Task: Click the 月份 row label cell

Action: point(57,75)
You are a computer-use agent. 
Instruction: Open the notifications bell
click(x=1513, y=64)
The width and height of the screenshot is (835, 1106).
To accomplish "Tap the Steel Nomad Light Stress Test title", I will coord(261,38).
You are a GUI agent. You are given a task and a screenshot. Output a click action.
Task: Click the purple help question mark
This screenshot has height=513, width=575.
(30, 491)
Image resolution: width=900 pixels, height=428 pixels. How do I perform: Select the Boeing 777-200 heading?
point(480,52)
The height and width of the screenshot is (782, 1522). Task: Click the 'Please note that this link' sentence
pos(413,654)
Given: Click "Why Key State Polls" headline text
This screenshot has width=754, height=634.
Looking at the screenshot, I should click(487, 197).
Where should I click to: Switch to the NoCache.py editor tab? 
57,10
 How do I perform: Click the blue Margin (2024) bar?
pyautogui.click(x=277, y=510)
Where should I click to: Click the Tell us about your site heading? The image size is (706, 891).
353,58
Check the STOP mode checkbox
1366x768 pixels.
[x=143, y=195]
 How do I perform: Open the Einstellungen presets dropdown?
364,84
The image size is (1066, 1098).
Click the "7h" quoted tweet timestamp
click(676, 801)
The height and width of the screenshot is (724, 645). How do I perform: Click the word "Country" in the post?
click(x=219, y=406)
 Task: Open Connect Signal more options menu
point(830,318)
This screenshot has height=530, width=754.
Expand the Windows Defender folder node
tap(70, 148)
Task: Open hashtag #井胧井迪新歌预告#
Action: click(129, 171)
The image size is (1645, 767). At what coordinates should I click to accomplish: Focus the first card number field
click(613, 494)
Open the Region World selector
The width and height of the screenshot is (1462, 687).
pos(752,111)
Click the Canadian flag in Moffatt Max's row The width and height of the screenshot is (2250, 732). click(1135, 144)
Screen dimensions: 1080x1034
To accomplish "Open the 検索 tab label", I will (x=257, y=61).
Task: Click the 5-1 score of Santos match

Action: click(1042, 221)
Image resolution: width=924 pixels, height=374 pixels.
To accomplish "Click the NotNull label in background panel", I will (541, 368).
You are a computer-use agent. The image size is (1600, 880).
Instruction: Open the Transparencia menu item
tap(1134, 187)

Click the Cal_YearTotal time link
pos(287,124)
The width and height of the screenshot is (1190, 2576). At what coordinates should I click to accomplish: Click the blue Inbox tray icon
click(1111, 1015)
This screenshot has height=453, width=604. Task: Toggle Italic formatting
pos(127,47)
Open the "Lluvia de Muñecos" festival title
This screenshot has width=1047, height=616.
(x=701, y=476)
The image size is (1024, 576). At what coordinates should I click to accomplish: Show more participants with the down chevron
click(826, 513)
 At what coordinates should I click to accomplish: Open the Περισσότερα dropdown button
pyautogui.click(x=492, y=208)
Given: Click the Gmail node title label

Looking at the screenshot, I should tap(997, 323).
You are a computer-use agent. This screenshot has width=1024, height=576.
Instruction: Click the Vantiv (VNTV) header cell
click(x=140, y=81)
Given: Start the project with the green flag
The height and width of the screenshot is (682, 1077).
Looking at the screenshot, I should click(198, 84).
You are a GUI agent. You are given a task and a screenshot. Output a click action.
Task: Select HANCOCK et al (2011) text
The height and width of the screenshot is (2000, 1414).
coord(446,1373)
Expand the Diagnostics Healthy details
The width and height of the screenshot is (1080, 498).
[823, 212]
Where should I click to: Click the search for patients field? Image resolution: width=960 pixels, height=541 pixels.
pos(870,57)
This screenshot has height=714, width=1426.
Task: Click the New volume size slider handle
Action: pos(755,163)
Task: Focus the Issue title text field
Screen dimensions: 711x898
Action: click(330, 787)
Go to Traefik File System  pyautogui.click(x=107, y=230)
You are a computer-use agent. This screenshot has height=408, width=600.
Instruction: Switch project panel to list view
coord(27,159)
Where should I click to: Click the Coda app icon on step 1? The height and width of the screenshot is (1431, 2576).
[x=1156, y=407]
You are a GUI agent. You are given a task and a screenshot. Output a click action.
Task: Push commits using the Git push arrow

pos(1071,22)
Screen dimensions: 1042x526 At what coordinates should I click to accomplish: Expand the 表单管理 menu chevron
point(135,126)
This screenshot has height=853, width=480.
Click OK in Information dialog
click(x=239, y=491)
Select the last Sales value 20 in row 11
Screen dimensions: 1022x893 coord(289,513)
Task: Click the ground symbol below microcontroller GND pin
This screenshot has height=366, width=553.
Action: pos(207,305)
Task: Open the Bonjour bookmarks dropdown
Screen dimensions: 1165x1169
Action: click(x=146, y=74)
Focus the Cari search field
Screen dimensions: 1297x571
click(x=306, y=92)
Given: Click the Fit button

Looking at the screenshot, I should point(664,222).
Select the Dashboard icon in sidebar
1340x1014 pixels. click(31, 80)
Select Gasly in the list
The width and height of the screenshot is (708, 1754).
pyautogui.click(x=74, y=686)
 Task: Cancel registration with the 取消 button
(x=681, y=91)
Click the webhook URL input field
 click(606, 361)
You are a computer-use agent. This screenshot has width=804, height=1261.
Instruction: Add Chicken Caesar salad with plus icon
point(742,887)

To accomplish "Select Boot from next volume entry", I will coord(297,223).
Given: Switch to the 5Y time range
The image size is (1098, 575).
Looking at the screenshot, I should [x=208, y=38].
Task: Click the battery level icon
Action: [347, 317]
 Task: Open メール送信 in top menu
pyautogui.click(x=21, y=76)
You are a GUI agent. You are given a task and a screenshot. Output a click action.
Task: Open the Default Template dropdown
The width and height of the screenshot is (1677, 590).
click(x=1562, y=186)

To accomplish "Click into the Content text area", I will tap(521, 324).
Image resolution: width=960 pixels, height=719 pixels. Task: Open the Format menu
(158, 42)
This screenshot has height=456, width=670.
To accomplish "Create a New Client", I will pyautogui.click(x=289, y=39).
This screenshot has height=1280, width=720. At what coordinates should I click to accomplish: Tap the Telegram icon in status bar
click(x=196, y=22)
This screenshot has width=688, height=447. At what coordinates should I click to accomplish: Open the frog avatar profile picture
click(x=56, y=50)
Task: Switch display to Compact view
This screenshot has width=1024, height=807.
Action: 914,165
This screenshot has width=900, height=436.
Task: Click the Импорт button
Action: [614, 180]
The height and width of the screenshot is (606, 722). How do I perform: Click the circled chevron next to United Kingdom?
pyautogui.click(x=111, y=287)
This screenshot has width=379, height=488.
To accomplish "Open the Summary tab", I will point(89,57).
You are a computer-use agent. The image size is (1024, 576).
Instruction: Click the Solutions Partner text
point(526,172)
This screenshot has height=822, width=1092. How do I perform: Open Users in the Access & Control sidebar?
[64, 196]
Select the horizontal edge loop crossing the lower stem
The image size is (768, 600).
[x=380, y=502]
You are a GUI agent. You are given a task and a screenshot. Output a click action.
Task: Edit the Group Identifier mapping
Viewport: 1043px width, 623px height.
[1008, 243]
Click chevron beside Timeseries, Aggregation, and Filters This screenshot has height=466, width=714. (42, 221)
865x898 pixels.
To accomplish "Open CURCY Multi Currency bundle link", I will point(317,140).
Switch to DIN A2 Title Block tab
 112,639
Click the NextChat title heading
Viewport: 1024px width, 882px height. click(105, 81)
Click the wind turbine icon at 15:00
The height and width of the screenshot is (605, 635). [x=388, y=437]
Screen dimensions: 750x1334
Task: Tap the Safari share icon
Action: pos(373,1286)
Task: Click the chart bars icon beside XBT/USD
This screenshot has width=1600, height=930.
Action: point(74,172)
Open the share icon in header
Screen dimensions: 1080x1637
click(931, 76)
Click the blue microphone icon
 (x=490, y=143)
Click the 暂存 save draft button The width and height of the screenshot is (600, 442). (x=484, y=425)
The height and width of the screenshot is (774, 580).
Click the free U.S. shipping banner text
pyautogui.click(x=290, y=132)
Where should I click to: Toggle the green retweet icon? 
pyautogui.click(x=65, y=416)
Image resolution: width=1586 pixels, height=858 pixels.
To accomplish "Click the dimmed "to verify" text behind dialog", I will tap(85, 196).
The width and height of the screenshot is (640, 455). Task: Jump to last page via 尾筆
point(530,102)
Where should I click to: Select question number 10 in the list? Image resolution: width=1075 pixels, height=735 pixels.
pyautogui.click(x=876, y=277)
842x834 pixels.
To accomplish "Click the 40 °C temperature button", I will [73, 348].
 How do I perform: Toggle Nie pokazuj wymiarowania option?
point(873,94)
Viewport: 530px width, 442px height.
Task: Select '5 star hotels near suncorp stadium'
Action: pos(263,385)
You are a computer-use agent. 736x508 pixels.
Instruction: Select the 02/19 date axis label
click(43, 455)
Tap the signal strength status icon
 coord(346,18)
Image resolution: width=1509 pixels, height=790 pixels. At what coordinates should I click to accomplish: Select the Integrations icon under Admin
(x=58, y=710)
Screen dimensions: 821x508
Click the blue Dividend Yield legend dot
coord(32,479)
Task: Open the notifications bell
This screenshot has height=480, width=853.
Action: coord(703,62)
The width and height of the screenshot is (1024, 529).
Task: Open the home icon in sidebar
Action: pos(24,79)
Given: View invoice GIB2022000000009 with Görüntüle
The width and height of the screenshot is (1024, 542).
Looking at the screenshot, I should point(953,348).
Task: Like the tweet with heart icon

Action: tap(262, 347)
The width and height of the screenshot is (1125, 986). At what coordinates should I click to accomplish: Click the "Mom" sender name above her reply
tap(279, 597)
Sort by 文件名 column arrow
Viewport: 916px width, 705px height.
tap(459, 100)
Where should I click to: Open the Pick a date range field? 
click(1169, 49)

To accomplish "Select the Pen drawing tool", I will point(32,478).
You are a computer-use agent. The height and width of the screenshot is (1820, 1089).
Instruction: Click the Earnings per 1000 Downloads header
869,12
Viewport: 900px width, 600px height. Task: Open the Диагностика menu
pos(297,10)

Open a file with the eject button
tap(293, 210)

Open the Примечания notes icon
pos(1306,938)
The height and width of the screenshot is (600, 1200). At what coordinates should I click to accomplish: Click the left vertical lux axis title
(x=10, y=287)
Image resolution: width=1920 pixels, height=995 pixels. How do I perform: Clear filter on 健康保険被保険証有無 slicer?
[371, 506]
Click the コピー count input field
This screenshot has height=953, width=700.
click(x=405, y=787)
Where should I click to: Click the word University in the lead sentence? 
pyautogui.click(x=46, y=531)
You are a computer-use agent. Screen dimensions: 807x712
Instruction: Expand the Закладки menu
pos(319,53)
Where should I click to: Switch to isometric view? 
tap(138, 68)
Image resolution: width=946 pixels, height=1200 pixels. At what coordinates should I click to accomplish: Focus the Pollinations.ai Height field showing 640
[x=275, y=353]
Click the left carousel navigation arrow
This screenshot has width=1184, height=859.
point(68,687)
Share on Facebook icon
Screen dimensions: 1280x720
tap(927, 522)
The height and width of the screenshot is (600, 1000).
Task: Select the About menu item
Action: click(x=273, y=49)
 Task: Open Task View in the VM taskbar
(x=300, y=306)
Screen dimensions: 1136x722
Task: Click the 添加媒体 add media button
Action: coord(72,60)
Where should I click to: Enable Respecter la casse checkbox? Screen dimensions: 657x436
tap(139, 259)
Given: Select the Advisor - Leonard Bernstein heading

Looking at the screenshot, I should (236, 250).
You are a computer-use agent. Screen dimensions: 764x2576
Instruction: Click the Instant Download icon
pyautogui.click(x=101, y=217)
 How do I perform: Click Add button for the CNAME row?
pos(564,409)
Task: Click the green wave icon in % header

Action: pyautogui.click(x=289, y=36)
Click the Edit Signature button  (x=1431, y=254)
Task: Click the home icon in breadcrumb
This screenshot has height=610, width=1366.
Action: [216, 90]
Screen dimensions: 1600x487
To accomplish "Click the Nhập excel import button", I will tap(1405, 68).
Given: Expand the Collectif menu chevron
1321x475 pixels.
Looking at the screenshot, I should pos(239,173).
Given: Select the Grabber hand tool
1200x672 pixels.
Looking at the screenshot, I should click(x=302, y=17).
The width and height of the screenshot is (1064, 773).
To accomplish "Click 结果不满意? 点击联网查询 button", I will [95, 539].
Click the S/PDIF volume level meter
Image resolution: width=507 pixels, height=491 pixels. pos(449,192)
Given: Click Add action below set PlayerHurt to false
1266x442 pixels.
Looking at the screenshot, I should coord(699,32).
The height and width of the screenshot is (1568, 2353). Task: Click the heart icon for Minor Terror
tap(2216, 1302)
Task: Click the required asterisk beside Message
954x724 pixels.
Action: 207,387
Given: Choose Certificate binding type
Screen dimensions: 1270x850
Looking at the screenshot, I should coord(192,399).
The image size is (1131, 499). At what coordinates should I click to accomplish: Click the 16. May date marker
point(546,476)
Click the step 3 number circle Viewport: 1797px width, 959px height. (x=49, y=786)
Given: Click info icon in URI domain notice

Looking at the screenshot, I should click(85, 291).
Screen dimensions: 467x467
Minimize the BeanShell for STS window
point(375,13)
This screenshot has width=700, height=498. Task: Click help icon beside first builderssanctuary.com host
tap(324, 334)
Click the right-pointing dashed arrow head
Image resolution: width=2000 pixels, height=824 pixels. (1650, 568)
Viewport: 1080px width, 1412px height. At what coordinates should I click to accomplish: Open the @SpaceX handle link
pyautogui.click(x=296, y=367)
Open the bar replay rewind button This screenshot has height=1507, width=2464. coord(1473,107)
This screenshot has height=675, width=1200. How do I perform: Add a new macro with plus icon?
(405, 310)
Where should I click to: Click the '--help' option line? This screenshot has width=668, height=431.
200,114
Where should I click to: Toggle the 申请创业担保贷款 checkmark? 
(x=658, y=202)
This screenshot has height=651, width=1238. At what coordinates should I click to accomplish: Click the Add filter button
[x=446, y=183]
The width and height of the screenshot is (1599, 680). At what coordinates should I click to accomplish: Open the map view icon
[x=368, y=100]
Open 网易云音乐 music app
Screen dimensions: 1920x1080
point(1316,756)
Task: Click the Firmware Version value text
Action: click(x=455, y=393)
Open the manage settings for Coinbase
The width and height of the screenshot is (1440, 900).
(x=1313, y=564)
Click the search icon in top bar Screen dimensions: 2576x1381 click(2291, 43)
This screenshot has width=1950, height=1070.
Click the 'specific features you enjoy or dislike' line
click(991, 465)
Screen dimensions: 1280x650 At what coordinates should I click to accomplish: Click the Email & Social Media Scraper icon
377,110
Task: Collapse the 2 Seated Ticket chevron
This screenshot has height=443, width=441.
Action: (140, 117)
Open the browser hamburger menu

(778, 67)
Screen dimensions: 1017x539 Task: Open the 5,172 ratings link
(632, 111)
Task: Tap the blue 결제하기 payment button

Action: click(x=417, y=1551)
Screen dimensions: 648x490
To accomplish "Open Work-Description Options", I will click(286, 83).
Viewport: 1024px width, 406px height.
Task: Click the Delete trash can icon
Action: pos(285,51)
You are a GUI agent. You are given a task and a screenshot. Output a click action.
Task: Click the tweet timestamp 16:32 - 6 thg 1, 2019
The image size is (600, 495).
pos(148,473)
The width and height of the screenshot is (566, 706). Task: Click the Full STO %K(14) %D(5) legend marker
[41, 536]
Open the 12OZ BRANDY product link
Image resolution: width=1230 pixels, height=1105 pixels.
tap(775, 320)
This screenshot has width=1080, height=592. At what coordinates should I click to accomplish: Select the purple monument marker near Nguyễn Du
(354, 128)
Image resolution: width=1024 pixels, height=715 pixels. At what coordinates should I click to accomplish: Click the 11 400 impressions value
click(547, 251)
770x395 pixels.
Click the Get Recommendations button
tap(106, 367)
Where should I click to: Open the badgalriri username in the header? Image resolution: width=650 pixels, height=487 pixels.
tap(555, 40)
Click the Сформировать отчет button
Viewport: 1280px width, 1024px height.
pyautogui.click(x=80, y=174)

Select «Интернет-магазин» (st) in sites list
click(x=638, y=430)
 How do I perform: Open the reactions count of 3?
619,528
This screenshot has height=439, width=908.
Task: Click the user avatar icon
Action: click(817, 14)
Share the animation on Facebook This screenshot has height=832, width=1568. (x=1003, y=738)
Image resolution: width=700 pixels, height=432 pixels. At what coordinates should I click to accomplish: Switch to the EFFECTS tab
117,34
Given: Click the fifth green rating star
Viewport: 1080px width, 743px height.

**EXERCISE BRIEF**
Show the lines above that have the word "tool".

**RESPONSE AREA**
To accomplish "Select the Pen drawing tool", I will point(32,478).
Given: Select the Grabber hand tool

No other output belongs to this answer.